> Dataset entries:
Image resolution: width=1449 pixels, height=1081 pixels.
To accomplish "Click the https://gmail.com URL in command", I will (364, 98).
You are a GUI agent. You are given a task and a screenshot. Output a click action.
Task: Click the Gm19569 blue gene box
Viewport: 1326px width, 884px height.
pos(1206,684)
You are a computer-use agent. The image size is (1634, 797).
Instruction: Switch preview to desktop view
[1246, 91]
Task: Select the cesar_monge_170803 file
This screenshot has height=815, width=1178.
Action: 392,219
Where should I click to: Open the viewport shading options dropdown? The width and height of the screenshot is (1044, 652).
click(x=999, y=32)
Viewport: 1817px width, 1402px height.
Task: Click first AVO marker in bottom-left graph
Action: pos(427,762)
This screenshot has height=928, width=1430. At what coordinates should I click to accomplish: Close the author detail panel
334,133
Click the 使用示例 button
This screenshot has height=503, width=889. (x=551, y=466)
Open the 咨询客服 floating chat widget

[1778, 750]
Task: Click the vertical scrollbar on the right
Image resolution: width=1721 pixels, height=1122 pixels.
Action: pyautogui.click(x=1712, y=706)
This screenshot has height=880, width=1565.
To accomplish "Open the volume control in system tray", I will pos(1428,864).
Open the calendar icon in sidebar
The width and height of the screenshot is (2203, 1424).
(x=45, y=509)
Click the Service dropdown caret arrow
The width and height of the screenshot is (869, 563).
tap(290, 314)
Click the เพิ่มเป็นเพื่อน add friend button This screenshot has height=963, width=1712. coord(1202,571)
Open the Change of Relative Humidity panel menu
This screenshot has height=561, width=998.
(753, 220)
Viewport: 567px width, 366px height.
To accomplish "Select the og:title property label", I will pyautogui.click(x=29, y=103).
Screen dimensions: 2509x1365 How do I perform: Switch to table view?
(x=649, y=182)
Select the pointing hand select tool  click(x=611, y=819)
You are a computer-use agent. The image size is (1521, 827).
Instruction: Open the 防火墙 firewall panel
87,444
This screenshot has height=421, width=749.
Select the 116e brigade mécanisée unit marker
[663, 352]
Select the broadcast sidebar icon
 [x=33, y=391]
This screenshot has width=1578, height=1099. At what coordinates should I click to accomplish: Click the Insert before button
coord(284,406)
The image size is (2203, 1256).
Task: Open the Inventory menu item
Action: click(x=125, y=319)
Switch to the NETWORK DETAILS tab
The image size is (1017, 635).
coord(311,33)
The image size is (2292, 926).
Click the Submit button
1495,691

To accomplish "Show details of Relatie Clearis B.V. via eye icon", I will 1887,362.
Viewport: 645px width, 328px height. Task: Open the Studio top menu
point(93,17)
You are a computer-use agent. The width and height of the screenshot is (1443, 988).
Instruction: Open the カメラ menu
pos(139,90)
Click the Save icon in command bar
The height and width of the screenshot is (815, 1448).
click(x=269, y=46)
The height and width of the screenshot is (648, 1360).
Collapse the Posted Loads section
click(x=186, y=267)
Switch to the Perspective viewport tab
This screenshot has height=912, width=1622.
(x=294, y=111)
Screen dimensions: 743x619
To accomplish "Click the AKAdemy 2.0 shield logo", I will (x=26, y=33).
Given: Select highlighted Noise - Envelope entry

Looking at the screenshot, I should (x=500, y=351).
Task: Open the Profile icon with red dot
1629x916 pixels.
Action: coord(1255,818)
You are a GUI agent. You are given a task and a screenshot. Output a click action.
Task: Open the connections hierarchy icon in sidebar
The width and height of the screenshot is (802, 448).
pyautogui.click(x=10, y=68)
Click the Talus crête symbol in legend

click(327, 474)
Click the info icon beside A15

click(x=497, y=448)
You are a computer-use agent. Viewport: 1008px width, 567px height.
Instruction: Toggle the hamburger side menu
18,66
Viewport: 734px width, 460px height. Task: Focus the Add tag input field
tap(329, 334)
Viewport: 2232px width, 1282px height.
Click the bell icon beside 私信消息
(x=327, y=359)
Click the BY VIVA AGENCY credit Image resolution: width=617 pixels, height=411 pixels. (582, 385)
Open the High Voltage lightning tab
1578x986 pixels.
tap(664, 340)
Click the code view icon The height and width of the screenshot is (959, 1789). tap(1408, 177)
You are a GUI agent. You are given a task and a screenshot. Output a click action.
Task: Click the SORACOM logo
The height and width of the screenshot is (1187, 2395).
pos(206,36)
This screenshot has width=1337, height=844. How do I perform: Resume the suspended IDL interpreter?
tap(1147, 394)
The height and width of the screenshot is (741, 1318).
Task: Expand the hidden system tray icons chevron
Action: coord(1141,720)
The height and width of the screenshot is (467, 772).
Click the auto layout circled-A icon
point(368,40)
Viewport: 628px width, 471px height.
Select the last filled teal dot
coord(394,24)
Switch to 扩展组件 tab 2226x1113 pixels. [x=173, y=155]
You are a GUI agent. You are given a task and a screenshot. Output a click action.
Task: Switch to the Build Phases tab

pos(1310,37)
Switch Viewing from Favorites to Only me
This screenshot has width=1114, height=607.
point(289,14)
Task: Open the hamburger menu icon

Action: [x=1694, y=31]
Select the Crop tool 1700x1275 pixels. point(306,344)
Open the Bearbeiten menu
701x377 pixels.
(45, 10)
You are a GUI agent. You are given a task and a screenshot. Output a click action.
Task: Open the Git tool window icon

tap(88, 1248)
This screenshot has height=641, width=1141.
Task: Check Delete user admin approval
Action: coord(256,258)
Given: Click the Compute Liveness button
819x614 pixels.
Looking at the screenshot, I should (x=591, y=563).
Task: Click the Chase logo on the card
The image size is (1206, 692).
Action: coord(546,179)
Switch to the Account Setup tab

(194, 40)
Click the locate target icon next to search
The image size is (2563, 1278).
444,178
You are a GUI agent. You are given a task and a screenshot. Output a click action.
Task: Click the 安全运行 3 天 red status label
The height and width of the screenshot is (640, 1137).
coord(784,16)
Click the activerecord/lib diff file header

> EXERCISE BRIEF: Could you give the data above again, exact in every line?

> YOUR SOLUTION:
Image resolution: width=1449 pixels, height=1081 pixels.
To accomplish "Click the https://gmail.com URL in command", I will (364, 98).
You are a GUI agent. You are given a task and a screenshot. Output a click action.
Task: Click the Gm19569 blue gene box
Viewport: 1326px width, 884px height.
pos(1206,684)
You are a computer-use agent. The image size is (1634, 797).
Instruction: Switch preview to desktop view
[1246, 91]
Task: Select the cesar_monge_170803 file
This screenshot has height=815, width=1178.
Action: 392,219
Where should I click to: Open the viewport shading options dropdown? The width and height of the screenshot is (1044, 652).
click(x=999, y=32)
Viewport: 1817px width, 1402px height.
Task: Click first AVO marker in bottom-left graph
Action: pos(427,762)
This screenshot has height=928, width=1430. At what coordinates should I click to accomplish: Close the author detail panel
334,133
Click the 使用示例 button
This screenshot has height=503, width=889. (x=551, y=466)
Open the 咨询客服 floating chat widget

[1778, 750]
Task: Click the vertical scrollbar on the right
Image resolution: width=1721 pixels, height=1122 pixels.
Action: pyautogui.click(x=1712, y=706)
This screenshot has height=880, width=1565.
To accomplish "Open the volume control in system tray", I will pos(1428,864).
Open the calendar icon in sidebar
The width and height of the screenshot is (2203, 1424).
(x=45, y=509)
Click the Service dropdown caret arrow
The width and height of the screenshot is (869, 563).
tap(290, 314)
Click the เพิ่มเป็นเพื่อน add friend button This screenshot has height=963, width=1712. coord(1202,571)
Open the Change of Relative Humidity panel menu
This screenshot has height=561, width=998.
(753, 220)
Viewport: 567px width, 366px height.
To accomplish "Select the og:title property label", I will pyautogui.click(x=29, y=103).
Screen dimensions: 2509x1365 How do I perform: Switch to table view?
(x=649, y=182)
Select the pointing hand select tool  click(x=611, y=819)
You are a computer-use agent. The image size is (1521, 827).
Instruction: Open the 防火墙 firewall panel
87,444
This screenshot has height=421, width=749.
Select the 116e brigade mécanisée unit marker
[663, 352]
Select the broadcast sidebar icon
 [x=33, y=391]
This screenshot has width=1578, height=1099. At what coordinates should I click to accomplish: Click the Insert before button
coord(284,406)
The image size is (2203, 1256).
Task: Open the Inventory menu item
Action: click(x=125, y=319)
Switch to the NETWORK DETAILS tab
The image size is (1017, 635).
coord(311,33)
The image size is (2292, 926).
Click the Submit button
1495,691

To accomplish "Show details of Relatie Clearis B.V. via eye icon", I will 1887,362.
Viewport: 645px width, 328px height. Task: Open the Studio top menu
point(93,17)
You are a computer-use agent. The width and height of the screenshot is (1443, 988).
Instruction: Open the カメラ menu
pos(139,90)
Click the Save icon in command bar
The height and width of the screenshot is (815, 1448).
click(x=269, y=46)
The height and width of the screenshot is (648, 1360).
Collapse the Posted Loads section
click(x=186, y=267)
Switch to the Perspective viewport tab
This screenshot has height=912, width=1622.
(x=294, y=111)
Screen dimensions: 743x619
To accomplish "Click the AKAdemy 2.0 shield logo", I will (x=26, y=33).
Given: Select highlighted Noise - Envelope entry

Looking at the screenshot, I should (x=500, y=351).
Task: Open the Profile icon with red dot
1629x916 pixels.
Action: coord(1255,818)
You are a GUI agent. You are given a task and a screenshot. Output a click action.
Task: Open the connections hierarchy icon in sidebar
The width and height of the screenshot is (802, 448).
pyautogui.click(x=10, y=68)
Click the Talus crête symbol in legend

click(327, 474)
Click the info icon beside A15

click(x=497, y=448)
You are a computer-use agent. Viewport: 1008px width, 567px height.
Instruction: Toggle the hamburger side menu
18,66
Viewport: 734px width, 460px height. Task: Focus the Add tag input field
tap(329, 334)
Viewport: 2232px width, 1282px height.
Click the bell icon beside 私信消息
(x=327, y=359)
Click the BY VIVA AGENCY credit Image resolution: width=617 pixels, height=411 pixels. (582, 385)
Open the High Voltage lightning tab
1578x986 pixels.
tap(664, 340)
Click the code view icon The height and width of the screenshot is (959, 1789). tap(1408, 177)
You are a GUI agent. You are given a task and a screenshot. Output a click action.
Task: Click the SORACOM logo
The height and width of the screenshot is (1187, 2395).
pos(206,36)
This screenshot has width=1337, height=844. How do I perform: Resume the suspended IDL interpreter?
tap(1147, 394)
The height and width of the screenshot is (741, 1318).
Task: Expand the hidden system tray icons chevron
Action: coord(1141,720)
The height and width of the screenshot is (467, 772).
Click the auto layout circled-A icon
point(368,40)
Viewport: 628px width, 471px height.
Select the last filled teal dot
coord(394,24)
Switch to 扩展组件 tab 2226x1113 pixels. [x=173, y=155]
You are a GUI agent. You are given a task and a screenshot. Output a click action.
Task: Switch to the Build Phases tab

pos(1310,37)
Switch Viewing from Favorites to Only me
This screenshot has width=1114, height=607.
point(289,14)
Task: Open the hamburger menu icon

Action: [x=1694, y=31]
Select the Crop tool 1700x1275 pixels. point(306,344)
Open the Bearbeiten menu
701x377 pixels.
(45, 10)
You are a GUI agent. You are given a task and a screenshot. Output a click action.
Task: Open the Git tool window icon

tap(88, 1248)
This screenshot has height=641, width=1141.
Task: Check Delete user admin approval
Action: coord(256,258)
Given: Click the Compute Liveness button
819x614 pixels.
Looking at the screenshot, I should (x=591, y=563).
Task: Click the Chase logo on the card
The image size is (1206, 692).
Action: coord(546,179)
Switch to the Account Setup tab

(194, 40)
Click the locate target icon next to search
The image size is (2563, 1278).
444,178
You are a GUI agent. You are given a task and a screenshot. Output a click action.
Task: Click the 安全运行 3 天 red status label
The height and width of the screenshot is (640, 1137).
coord(784,16)
Click the activerecord/lib diff file header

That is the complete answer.